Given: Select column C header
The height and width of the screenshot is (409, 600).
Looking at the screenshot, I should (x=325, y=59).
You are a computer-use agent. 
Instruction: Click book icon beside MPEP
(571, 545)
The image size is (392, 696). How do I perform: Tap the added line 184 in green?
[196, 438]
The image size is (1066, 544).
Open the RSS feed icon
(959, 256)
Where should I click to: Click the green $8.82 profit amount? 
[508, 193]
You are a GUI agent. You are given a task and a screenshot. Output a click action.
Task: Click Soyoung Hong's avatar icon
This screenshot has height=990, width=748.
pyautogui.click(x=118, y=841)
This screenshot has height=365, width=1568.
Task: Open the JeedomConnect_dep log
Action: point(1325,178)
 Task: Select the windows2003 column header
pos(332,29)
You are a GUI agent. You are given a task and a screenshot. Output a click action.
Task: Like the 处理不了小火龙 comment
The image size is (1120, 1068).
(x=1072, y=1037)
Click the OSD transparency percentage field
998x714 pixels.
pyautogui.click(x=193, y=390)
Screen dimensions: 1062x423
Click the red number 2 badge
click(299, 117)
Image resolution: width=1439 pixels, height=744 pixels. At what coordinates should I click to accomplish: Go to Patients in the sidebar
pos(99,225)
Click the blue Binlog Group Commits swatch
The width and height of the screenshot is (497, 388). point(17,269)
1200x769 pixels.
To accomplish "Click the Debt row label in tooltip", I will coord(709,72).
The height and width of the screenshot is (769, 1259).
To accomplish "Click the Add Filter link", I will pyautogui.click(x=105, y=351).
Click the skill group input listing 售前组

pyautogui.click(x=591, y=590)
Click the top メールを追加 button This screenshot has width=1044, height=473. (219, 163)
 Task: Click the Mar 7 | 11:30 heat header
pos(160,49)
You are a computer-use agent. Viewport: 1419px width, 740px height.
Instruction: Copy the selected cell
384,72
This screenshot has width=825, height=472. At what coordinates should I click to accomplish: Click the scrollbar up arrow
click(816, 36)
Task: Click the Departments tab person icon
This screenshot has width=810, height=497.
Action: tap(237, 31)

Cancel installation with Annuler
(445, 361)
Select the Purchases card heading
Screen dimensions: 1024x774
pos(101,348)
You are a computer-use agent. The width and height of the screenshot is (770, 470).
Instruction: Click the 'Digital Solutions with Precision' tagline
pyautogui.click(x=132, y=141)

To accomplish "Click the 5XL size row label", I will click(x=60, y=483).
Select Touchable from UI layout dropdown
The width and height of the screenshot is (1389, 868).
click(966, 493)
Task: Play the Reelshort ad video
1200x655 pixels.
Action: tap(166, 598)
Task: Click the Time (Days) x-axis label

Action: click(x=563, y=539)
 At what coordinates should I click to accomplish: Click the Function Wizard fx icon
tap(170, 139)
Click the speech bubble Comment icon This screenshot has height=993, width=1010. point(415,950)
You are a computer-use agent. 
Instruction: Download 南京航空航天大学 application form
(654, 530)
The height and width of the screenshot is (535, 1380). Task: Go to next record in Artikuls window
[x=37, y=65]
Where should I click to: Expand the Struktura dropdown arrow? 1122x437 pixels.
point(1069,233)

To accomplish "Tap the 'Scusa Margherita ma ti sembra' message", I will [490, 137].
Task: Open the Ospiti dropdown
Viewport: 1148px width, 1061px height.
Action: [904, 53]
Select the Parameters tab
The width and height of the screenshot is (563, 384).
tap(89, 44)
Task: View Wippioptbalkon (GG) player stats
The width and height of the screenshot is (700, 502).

=-=-=

WHAT TO PRODUCE:
Exactly as written, give the records again.

SOLUTION TO THIS TASK:
Given: Select column C header
The height and width of the screenshot is (409, 600).
Looking at the screenshot, I should (x=325, y=59).
You are a computer-use agent. 
Instruction: Click book icon beside MPEP
(571, 545)
The image size is (392, 696). How do I perform: Tap the added line 184 in green?
[196, 438]
The image size is (1066, 544).
Open the RSS feed icon
(959, 256)
Where should I click to: Click the green $8.82 profit amount? 
[508, 193]
You are a GUI agent. You are given a task and a screenshot. Output a click action.
Task: Click Soyoung Hong's avatar icon
This screenshot has height=990, width=748.
pyautogui.click(x=118, y=841)
This screenshot has height=365, width=1568.
Task: Open the JeedomConnect_dep log
Action: point(1325,178)
 Task: Select the windows2003 column header
pos(332,29)
You are a GUI agent. You are given a task and a screenshot. Output a click action.
Task: Like the 处理不了小火龙 comment
The image size is (1120, 1068).
(x=1072, y=1037)
Click the OSD transparency percentage field
998x714 pixels.
pyautogui.click(x=193, y=390)
Screen dimensions: 1062x423
Click the red number 2 badge
click(299, 117)
Image resolution: width=1439 pixels, height=744 pixels. At what coordinates should I click to accomplish: Go to Patients in the sidebar
pos(99,225)
Click the blue Binlog Group Commits swatch
The width and height of the screenshot is (497, 388). point(17,269)
1200x769 pixels.
To accomplish "Click the Debt row label in tooltip", I will coord(709,72).
The height and width of the screenshot is (769, 1259).
To accomplish "Click the Add Filter link", I will pyautogui.click(x=105, y=351).
Click the skill group input listing 售前组

pyautogui.click(x=591, y=590)
Click the top メールを追加 button This screenshot has width=1044, height=473. (219, 163)
 Task: Click the Mar 7 | 11:30 heat header
pos(160,49)
You are a computer-use agent. Viewport: 1419px width, 740px height.
Instruction: Copy the selected cell
384,72
This screenshot has width=825, height=472. At what coordinates should I click to accomplish: Click the scrollbar up arrow
click(816, 36)
Task: Click the Departments tab person icon
This screenshot has width=810, height=497.
Action: tap(237, 31)

Cancel installation with Annuler
(445, 361)
Select the Purchases card heading
Screen dimensions: 1024x774
pos(101,348)
You are a computer-use agent. The width and height of the screenshot is (770, 470).
Instruction: Click the 'Digital Solutions with Precision' tagline
pyautogui.click(x=132, y=141)

To accomplish "Click the 5XL size row label", I will click(x=60, y=483).
Select Touchable from UI layout dropdown
The width and height of the screenshot is (1389, 868).
click(966, 493)
Task: Play the Reelshort ad video
1200x655 pixels.
Action: tap(166, 598)
Task: Click the Time (Days) x-axis label

Action: click(x=563, y=539)
 At what coordinates should I click to accomplish: Click the Function Wizard fx icon
tap(170, 139)
Click the speech bubble Comment icon This screenshot has height=993, width=1010. point(415,950)
You are a computer-use agent. 
Instruction: Download 南京航空航天大学 application form
(654, 530)
The height and width of the screenshot is (535, 1380). Task: Go to next record in Artikuls window
[x=37, y=65]
Where should I click to: Expand the Struktura dropdown arrow? 1122x437 pixels.
point(1069,233)

To accomplish "Tap the 'Scusa Margherita ma ti sembra' message", I will [490, 137].
Task: Open the Ospiti dropdown
Viewport: 1148px width, 1061px height.
Action: [904, 53]
Select the Parameters tab
The width and height of the screenshot is (563, 384).
tap(89, 44)
Task: View Wippioptbalkon (GG) player stats
The width and height of the screenshot is (700, 502).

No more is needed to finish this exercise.